■ RECORDS SUPPLIED:
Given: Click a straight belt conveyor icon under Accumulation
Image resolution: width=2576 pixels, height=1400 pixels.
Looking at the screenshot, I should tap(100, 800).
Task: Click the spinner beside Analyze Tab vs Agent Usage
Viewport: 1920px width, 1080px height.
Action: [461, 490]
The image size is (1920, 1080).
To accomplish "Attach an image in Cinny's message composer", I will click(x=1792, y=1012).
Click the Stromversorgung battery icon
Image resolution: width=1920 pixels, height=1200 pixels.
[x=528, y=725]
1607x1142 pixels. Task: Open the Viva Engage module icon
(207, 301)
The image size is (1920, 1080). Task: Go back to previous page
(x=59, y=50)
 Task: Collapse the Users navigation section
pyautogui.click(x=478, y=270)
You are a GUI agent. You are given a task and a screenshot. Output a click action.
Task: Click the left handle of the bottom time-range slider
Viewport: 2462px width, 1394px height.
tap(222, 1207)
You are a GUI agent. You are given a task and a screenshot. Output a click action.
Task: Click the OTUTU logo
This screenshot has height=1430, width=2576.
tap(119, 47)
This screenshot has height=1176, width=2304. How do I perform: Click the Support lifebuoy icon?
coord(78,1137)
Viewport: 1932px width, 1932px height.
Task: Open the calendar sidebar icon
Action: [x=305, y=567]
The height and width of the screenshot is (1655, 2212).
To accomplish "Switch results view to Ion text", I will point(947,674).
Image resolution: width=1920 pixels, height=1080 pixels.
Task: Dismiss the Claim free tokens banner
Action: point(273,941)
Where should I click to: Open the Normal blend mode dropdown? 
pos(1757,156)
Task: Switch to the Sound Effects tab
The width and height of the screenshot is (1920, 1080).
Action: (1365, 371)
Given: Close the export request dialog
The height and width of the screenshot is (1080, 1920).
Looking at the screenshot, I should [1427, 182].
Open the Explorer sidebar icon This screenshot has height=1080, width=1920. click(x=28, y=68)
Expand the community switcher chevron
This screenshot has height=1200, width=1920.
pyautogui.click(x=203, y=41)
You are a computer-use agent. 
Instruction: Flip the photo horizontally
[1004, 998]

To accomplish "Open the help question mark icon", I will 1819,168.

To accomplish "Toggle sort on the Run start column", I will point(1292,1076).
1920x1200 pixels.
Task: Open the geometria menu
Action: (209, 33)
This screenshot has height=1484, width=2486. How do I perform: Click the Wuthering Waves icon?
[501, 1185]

■ WHAT YOU SHOULD DO: Copy out the whole listing, exactly as written.

■ ANSWER TO THIS PROBLEM:
Given: Click a straight belt conveyor icon under Accumulation
Image resolution: width=2576 pixels, height=1400 pixels.
Looking at the screenshot, I should tap(100, 800).
Task: Click the spinner beside Analyze Tab vs Agent Usage
Viewport: 1920px width, 1080px height.
Action: [461, 490]
The image size is (1920, 1080).
To accomplish "Attach an image in Cinny's message composer", I will click(x=1792, y=1012).
Click the Stromversorgung battery icon
Image resolution: width=1920 pixels, height=1200 pixels.
[x=528, y=725]
1607x1142 pixels. Task: Open the Viva Engage module icon
(207, 301)
The image size is (1920, 1080). Task: Go back to previous page
(x=59, y=50)
 Task: Collapse the Users navigation section
pyautogui.click(x=478, y=270)
You are a GUI agent. You are given a task and a screenshot. Output a click action.
Task: Click the left handle of the bottom time-range slider
Viewport: 2462px width, 1394px height.
tap(222, 1207)
You are a GUI agent. You are given a task and a screenshot. Output a click action.
Task: Click the OTUTU logo
This screenshot has height=1430, width=2576.
tap(119, 47)
This screenshot has height=1176, width=2304. How do I perform: Click the Support lifebuoy icon?
coord(78,1137)
Viewport: 1932px width, 1932px height.
Task: Open the calendar sidebar icon
Action: [x=305, y=567]
The height and width of the screenshot is (1655, 2212).
To accomplish "Switch results view to Ion text", I will point(947,674).
Image resolution: width=1920 pixels, height=1080 pixels.
Task: Dismiss the Claim free tokens banner
Action: point(273,941)
Where should I click to: Open the Normal blend mode dropdown? 
pos(1757,156)
Task: Switch to the Sound Effects tab
The width and height of the screenshot is (1920, 1080).
Action: (1365, 371)
Given: Close the export request dialog
The height and width of the screenshot is (1080, 1920).
Looking at the screenshot, I should [1427, 182].
Open the Explorer sidebar icon This screenshot has height=1080, width=1920. click(x=28, y=68)
Expand the community switcher chevron
This screenshot has height=1200, width=1920.
pyautogui.click(x=203, y=41)
You are a computer-use agent. 
Instruction: Flip the photo horizontally
[1004, 998]

To accomplish "Open the help question mark icon", I will 1819,168.

To accomplish "Toggle sort on the Run start column", I will point(1292,1076).
1920x1200 pixels.
Task: Open the geometria menu
Action: (209, 33)
This screenshot has height=1484, width=2486. How do I perform: Click the Wuthering Waves icon?
[501, 1185]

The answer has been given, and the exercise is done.